→ **What this task involves**: Please copy the data below word for word, starting at its very first line and ending at the line containing "The height and", with both of those lines included.

→ **Material for the task**:
--------------------------------------------------
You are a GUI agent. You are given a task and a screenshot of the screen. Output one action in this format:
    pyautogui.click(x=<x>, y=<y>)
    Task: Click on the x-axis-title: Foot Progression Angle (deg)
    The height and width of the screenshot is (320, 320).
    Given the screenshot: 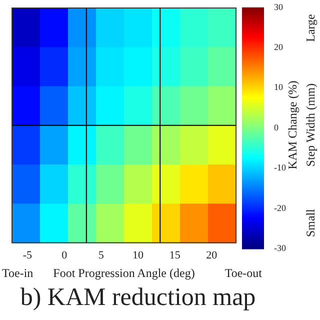 What is the action you would take?
    pyautogui.click(x=124, y=274)
    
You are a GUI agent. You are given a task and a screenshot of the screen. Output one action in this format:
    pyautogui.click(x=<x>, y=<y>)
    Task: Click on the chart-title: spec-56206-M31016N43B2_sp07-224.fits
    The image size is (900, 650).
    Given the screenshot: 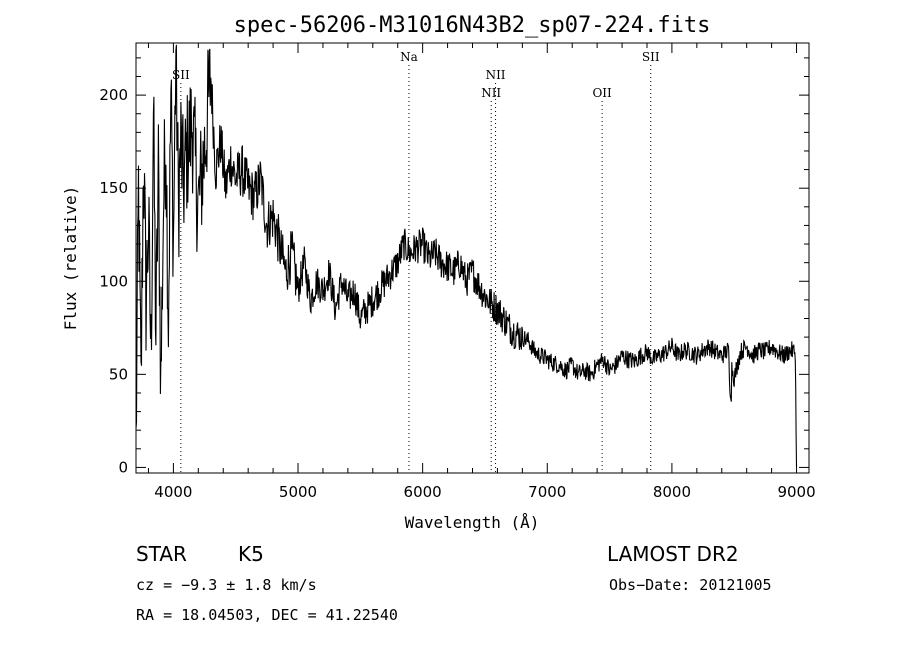 What is the action you would take?
    pyautogui.click(x=472, y=26)
    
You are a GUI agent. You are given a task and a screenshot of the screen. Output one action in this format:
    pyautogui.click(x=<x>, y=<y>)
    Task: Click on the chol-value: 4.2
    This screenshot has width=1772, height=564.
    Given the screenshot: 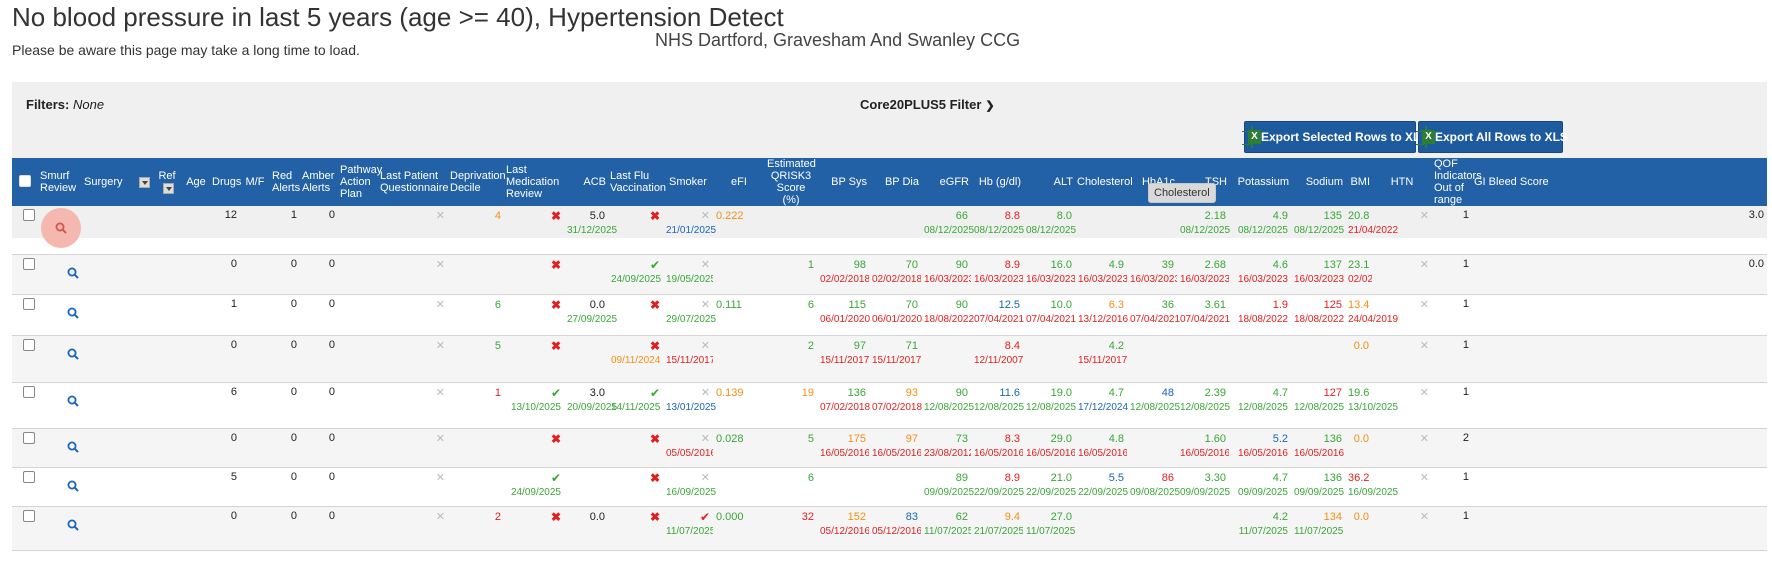 What is the action you would take?
    pyautogui.click(x=1116, y=346)
    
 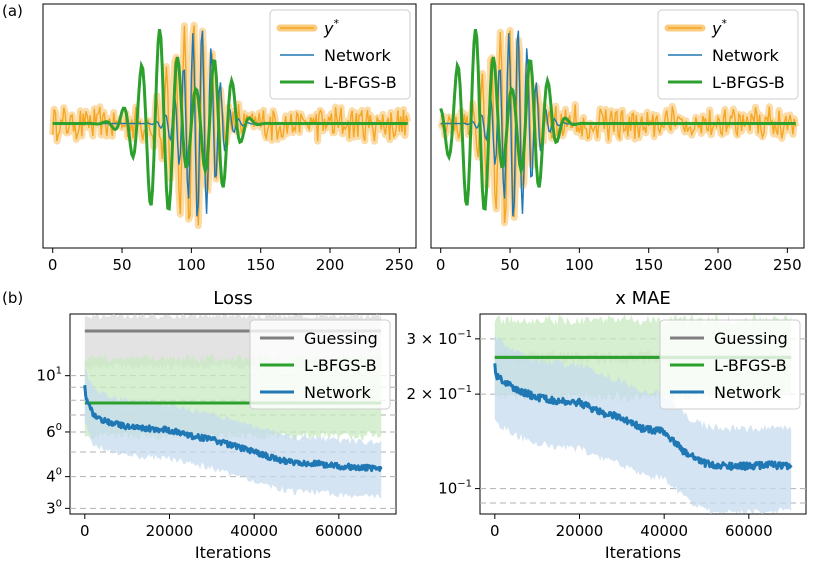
--------------------------------------------------
→ **The completed task**:
You are a GUI agent. You are given a task and a screenshot of the screen. Output one action in this format:
    pyautogui.click(x=<x>, y=<y>)
    Task: Click on the x-axis-title: Foot Progression Angle (deg)
    The height and width of the screenshot is (320, 320).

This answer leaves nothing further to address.